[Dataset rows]
========================
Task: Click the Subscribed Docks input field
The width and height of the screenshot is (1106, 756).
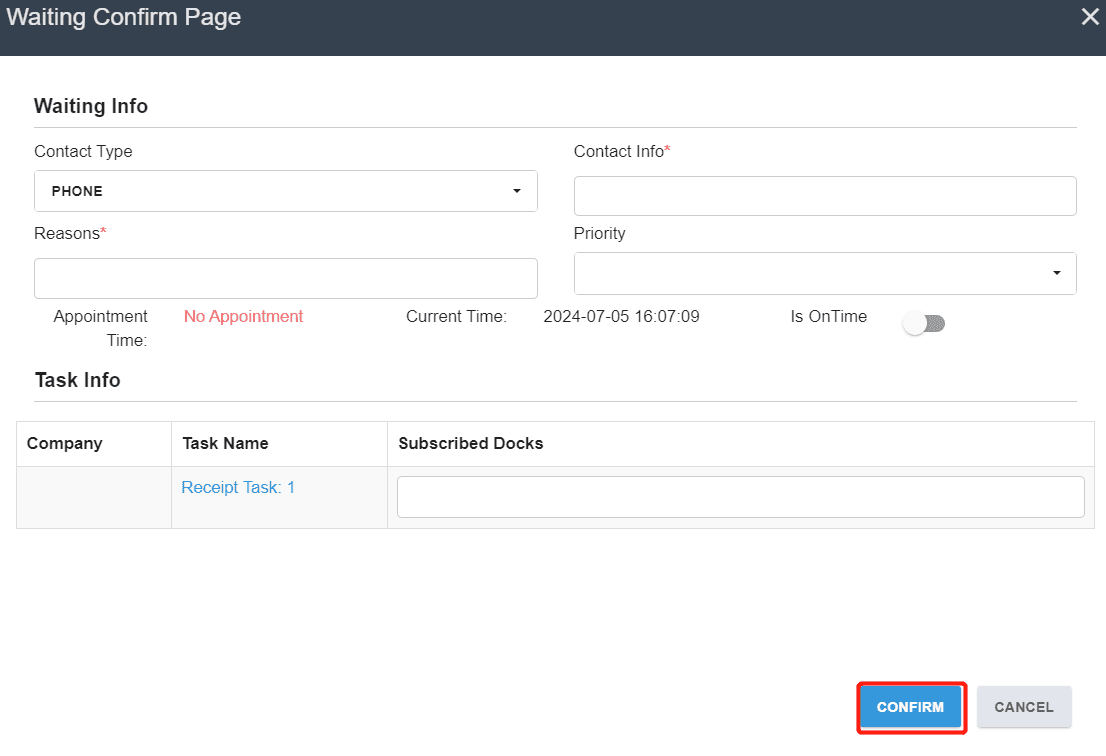Action: [741, 497]
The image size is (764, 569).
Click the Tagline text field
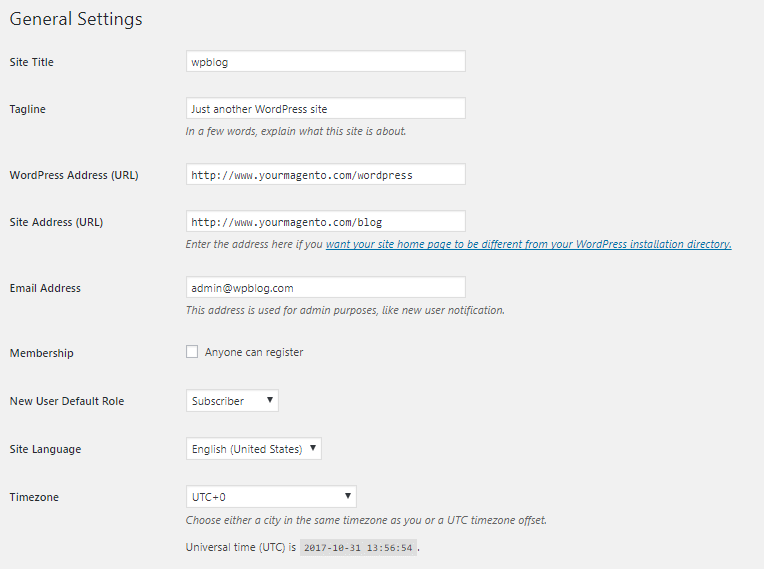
========================
• _WHAT THE EXERCISE ASKS_
Convert every line of the dataset rows above into a Markdown table with the columns "No." and "Text," numbering the lines in order and skipping blank ones. Leave the pictures out of the table.

• _TASK ANSWER_
| No. | Text |
|---|---|
| 1 | Task: Click the Subscribed Docks input field |
| 2 | The width and height of the screenshot is (1106, 756). |
| 3 | Action: [741, 497] |
| 4 | The image size is (764, 569). |
| 5 | Click the Tagline text field |